New privacy deal allows US tech giants to continue storing European user data on American servers

Nearly three years after a 2020 court decision threatened to grind transatlantic e-commerce to a halt, the European Union has adopted a plan that will allow US tech giants to continue storing data about European users on American soil. In a decision announced Monday, the European Commission approved the Trans-Atlantic Data Privacy Framework. Under the terms of the deal, the US will establish a court Europeans can engage with if they feel a US tech platform violated their data privacy rights. President Joe Biden announced the creation of the Data Protection Review Court in an executive order he signed last fall. The court can order the deletion of user data and impose other remedial measures.
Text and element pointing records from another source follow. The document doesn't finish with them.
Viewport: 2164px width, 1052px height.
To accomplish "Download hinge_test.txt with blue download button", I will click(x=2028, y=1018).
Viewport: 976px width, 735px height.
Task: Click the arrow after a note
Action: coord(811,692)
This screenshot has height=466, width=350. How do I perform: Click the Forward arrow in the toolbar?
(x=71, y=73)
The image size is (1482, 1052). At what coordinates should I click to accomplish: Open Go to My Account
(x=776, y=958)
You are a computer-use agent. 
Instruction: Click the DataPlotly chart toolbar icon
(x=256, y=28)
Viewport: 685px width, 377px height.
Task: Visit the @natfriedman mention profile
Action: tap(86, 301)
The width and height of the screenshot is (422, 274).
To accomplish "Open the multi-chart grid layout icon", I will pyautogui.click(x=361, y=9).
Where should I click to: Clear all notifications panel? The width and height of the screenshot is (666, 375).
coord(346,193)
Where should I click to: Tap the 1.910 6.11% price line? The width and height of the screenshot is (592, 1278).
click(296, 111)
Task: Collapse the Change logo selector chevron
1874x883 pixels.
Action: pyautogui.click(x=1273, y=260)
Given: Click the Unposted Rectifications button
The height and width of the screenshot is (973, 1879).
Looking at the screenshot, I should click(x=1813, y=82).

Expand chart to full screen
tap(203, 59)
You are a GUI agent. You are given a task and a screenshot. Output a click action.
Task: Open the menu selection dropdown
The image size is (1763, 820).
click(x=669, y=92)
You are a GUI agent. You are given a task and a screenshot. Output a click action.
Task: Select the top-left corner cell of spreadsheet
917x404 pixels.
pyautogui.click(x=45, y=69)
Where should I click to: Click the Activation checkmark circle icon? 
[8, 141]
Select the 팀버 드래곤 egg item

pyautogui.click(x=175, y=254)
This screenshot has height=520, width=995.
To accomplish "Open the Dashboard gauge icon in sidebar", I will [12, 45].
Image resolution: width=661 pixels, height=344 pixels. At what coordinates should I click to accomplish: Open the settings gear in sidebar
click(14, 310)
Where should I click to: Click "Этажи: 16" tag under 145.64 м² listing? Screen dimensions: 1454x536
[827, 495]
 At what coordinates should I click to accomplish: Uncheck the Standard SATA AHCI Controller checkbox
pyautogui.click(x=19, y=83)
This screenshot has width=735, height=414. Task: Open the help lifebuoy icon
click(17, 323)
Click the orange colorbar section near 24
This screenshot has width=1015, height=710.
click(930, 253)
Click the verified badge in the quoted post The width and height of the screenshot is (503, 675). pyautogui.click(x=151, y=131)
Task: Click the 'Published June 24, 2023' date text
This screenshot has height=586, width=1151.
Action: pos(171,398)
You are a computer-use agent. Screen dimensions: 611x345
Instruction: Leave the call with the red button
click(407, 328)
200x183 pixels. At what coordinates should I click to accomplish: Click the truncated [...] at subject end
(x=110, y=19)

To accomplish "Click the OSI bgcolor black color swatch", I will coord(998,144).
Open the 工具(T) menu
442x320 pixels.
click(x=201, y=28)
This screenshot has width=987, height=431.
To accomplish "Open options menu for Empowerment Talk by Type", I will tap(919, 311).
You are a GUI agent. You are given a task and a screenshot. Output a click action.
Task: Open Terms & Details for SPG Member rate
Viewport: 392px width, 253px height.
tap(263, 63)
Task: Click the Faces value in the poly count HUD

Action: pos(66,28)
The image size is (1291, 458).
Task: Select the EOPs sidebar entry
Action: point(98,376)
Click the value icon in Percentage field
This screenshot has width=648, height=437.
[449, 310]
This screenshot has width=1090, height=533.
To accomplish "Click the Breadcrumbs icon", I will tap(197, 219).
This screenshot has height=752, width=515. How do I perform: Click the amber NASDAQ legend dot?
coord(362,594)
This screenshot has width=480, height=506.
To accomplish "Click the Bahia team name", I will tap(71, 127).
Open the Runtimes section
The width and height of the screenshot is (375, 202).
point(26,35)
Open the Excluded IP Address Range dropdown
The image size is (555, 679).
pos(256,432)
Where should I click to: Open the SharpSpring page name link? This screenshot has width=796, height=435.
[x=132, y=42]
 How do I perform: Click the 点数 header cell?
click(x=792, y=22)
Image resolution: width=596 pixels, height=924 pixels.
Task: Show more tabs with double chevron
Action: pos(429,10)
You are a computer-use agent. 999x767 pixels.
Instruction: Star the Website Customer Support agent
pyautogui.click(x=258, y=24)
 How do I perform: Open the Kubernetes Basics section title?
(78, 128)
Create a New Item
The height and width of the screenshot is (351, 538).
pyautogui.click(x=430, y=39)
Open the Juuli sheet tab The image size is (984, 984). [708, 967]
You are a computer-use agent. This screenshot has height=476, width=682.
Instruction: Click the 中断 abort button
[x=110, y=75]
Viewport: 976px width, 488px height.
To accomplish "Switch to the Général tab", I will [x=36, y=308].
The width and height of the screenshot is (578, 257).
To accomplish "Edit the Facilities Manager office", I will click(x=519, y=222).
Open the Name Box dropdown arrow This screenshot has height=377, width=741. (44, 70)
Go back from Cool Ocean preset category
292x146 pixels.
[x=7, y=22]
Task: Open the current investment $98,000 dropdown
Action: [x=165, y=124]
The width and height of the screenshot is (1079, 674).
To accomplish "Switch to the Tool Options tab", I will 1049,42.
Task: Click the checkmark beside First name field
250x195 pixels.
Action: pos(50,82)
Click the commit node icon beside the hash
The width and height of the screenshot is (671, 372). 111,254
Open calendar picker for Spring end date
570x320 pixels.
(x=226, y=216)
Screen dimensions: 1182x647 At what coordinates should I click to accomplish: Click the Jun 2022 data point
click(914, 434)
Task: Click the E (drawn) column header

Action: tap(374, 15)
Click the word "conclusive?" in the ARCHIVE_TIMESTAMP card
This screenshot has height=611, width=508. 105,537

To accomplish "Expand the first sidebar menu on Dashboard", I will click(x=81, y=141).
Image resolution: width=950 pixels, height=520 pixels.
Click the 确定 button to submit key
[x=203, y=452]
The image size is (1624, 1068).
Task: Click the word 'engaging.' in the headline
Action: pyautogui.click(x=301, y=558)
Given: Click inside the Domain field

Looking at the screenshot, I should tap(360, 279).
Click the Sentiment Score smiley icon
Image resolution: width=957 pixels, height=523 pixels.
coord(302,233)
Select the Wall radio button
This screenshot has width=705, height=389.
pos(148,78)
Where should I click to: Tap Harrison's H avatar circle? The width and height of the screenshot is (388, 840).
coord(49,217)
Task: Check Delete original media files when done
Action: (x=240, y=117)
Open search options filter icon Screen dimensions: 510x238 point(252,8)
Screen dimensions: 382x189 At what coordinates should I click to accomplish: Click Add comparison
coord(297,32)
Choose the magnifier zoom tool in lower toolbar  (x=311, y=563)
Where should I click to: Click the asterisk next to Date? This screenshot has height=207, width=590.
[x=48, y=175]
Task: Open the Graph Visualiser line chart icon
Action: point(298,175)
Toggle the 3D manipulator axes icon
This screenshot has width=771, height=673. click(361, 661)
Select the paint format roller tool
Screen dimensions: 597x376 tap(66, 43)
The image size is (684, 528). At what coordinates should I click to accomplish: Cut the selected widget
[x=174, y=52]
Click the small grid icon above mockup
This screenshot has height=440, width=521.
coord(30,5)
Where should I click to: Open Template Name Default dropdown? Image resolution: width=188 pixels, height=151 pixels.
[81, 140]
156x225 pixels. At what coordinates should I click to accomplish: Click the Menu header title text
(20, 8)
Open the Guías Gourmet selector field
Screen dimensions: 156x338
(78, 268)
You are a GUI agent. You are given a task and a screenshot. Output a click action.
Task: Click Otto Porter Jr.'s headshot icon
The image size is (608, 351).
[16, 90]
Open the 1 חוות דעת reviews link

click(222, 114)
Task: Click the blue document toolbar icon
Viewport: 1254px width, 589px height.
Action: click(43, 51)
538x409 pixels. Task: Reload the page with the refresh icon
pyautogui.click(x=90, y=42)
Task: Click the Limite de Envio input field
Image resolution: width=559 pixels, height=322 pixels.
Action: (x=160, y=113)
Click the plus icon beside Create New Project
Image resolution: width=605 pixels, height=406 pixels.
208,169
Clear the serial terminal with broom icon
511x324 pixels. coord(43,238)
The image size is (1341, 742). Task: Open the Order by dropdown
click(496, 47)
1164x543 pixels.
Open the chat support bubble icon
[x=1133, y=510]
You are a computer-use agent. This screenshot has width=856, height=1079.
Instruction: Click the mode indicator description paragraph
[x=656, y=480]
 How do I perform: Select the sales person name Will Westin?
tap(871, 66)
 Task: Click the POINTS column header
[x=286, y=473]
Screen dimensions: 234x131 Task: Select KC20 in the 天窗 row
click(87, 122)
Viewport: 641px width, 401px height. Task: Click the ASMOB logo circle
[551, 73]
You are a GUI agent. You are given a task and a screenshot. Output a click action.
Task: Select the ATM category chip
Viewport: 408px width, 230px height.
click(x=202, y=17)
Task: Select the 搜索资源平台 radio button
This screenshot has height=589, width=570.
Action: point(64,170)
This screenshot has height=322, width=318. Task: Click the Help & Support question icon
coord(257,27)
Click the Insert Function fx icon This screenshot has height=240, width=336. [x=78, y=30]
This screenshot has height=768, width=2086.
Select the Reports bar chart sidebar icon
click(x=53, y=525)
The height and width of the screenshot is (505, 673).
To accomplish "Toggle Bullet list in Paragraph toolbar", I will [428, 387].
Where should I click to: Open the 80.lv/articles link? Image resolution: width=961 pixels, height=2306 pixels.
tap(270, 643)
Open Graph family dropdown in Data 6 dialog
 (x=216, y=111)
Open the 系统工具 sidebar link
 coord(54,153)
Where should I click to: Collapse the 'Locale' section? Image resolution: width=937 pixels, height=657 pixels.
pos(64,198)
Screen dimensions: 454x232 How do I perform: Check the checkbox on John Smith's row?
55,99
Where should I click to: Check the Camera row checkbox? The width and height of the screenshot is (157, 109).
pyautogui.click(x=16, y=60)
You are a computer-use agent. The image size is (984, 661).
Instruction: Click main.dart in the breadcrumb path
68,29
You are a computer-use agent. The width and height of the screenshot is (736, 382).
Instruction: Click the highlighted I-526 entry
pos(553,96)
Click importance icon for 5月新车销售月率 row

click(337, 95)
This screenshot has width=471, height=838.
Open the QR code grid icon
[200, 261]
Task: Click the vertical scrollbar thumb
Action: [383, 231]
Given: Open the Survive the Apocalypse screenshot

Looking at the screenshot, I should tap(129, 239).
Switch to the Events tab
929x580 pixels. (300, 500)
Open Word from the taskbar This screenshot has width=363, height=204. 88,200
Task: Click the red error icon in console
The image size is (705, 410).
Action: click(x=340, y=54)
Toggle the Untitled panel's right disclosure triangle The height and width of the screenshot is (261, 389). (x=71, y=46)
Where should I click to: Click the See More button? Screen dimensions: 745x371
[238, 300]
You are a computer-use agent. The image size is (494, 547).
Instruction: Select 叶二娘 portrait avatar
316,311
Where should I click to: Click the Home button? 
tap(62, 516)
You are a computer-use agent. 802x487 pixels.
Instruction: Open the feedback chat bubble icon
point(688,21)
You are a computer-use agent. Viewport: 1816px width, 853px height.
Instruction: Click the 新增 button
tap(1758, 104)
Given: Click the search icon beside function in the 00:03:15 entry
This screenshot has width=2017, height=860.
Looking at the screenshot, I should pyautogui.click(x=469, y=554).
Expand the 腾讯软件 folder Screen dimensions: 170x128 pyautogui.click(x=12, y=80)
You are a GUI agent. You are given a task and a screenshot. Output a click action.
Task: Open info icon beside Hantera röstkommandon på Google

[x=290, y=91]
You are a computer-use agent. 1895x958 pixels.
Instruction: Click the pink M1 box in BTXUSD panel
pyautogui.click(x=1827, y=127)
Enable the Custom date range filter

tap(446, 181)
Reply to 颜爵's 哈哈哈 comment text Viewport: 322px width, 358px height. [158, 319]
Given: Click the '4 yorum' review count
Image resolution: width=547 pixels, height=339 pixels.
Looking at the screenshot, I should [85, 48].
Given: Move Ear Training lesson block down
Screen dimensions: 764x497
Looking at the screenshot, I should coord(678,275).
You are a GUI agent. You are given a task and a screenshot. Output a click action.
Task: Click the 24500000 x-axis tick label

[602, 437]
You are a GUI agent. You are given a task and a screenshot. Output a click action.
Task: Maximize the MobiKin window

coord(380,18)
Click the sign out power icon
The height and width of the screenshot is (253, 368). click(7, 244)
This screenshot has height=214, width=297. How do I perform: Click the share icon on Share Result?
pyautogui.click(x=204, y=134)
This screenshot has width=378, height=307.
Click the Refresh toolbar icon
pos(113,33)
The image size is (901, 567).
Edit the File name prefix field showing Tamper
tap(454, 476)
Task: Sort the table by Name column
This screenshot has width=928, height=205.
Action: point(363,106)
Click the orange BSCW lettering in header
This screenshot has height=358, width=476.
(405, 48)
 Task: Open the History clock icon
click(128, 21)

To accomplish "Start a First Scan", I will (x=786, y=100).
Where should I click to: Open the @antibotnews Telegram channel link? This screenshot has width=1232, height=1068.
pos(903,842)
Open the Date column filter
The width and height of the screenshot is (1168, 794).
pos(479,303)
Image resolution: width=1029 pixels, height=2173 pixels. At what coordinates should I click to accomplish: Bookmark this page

The framework also limits access to European user data by US intelligence agencies.

The Trans-Atlantic Data Privacy Framework is the latest chapter in a saga that is now more than a decade in the making. It was only earlier this year the EU fined Meta a record-breaking €1.2 billion after it found that Facebook’s practice of moving EU user data to US servers violated the bloc’s digital privacy laws. The EU also ordered Meta to delete the data it already had stored on its US servers if the company didn’t have a legal way to keep that information there by the fall. As TheWall Street Journal notes, Monday’s agreement should allow Meta to avoid the need to delete any data, but the company may end up still paying the fine.

Even with a new agreement in place, it probably won’t be smooth sailing just yet for the companies that depend the most on cross-border data flows. Max Schrems, the lawyer who successfully challenged the previous Safe Harbor and Privacy Shield agreements that governed transatlantic data transfers before today, told The Journal he plans to challenge the new framework. “We would need changes in US surveillance law to make this work and we simply don’t have it,” he said. For what it’s worth, the European Commission says it’s confident it can defend its new framework in court.